In a literal sense the story takes place in old New York, in (as Irving announces in the very first sentence) the Catskill Mountains overlooking the Hudson River. As is typical of early Romantic literature, the setting is a picturesque one. Writers from this period loved to describe the beauty of nature, as a counterpoint to the artificiality of the urban milieu that was becoming increasingly dominant in both Europe and America at that time. But this specific literary tendency was also a reaction against the eighteenth-century Enlightenment and its emphasis upon man and man's works, his progress, his advancement and his overcoming of Nature in creating a modern world based on science and achievement. Irving, like the German Romantic writers who preceded and influenced him, seems to revel in the natural world for the beauty of the words he's able to use in describing it:
They [the Catskills] are a branch of the great Appalachian family, and are seen away to the west of the river, swelling up to a noble height, and lording it over the surrounding country. Every change of season, every change of weather, indeed, every hour of the day, produces some change in the magical hues and shapes of these mountains.
The Catskills are called "fairy mountains," befitting the fairy-tale atmosphere of the story, typically so for the early nineteenth century, in which writers reinterpreted the past and the magical, mysterious features of the pre-modern world they sought to recreate. Yet all of this is a metaphor for the action that takes place within Rip van Winkle's mind. In his sojourn on the mountain we have no way of knowing how much of what he experiences is real and how much is imaginary. The strange traveler dressed in "antique Dutch fashion," the men playing ninepins looking like "the figures in an old Flemish painting," are projections of Rip's soul, of the dreamer within him who wishes to escape the tedious real world in which he's henpecked by his wife, and where he doesn't fit in with the times as they march forward inexorably.

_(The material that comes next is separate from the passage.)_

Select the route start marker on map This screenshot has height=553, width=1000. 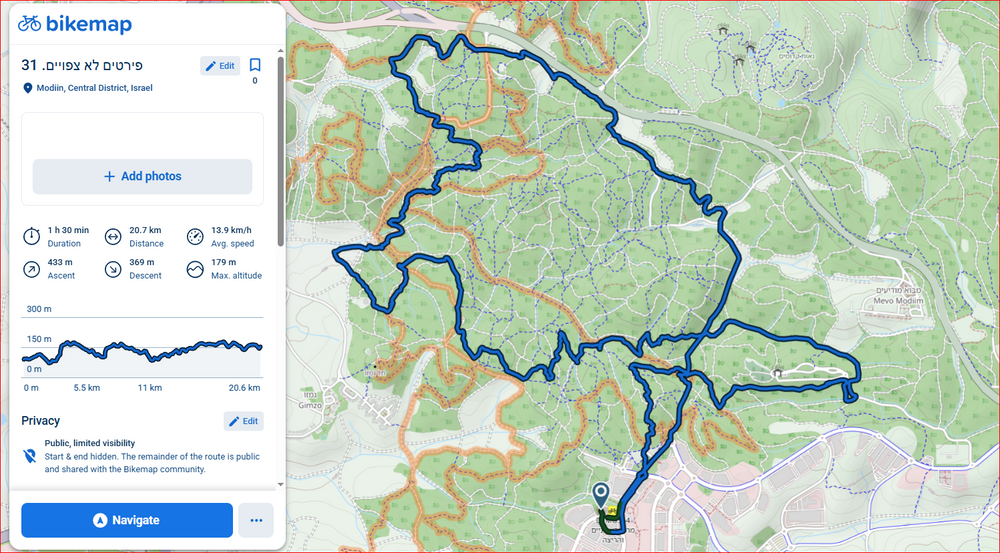[x=600, y=495]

That march forward is what passes Rip by during his long sleep. The setting remains the same after he awakens—the same in a topographic or geographic sense, that is, since he's still in the Catskill region of New York. But now New York is part of a new country, the United States. So in a way what he experiences is a transference from the old milieu—and the even older one in which his dreamer's mind has plunged him—into a modern, transformed world. The story is a kind of parable about man's inability to remain apart from the dynamic process of human life, though Nature is implicitly the one constant that stands apart from the ceaseless changes created by man, and which Rip is alienated by. Thus the setting in the beautiful mountains and the Hudson Valley are one with Rip, even while human activity exists in a different realm.

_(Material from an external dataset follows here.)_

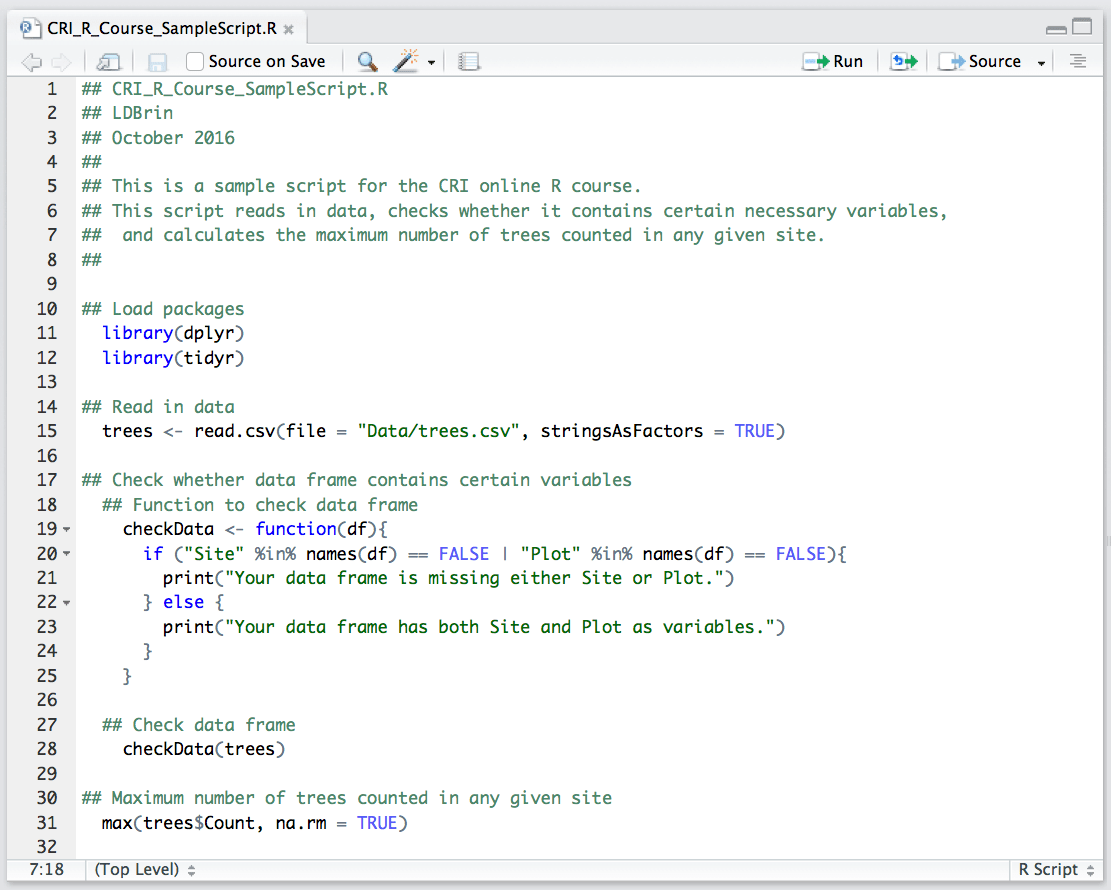Click the back navigation arrow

"Rip Van Winkle" takes place during the mid-18th century in an unnamed village in the Catskill Mountains of upstate New York. The setting is very important to the story as the Catskills are a place where strange and mysterious things tend to happen. As Washington Irving himself once said, the Catskills bewitched his boyish imagination. In writing "Rip Van Winkle," Irving was mining a rich seam of local legend. According to Native American folklore, the Catskills were the dwelling place of spirits. And the Dutch settlers who lived there—like old Van Winkle himself—often claimed to experience all manner of marvelous events and appearances. In such a magical environment it doesn't seem all strange that a man should fall asleep under a tree for twenty years.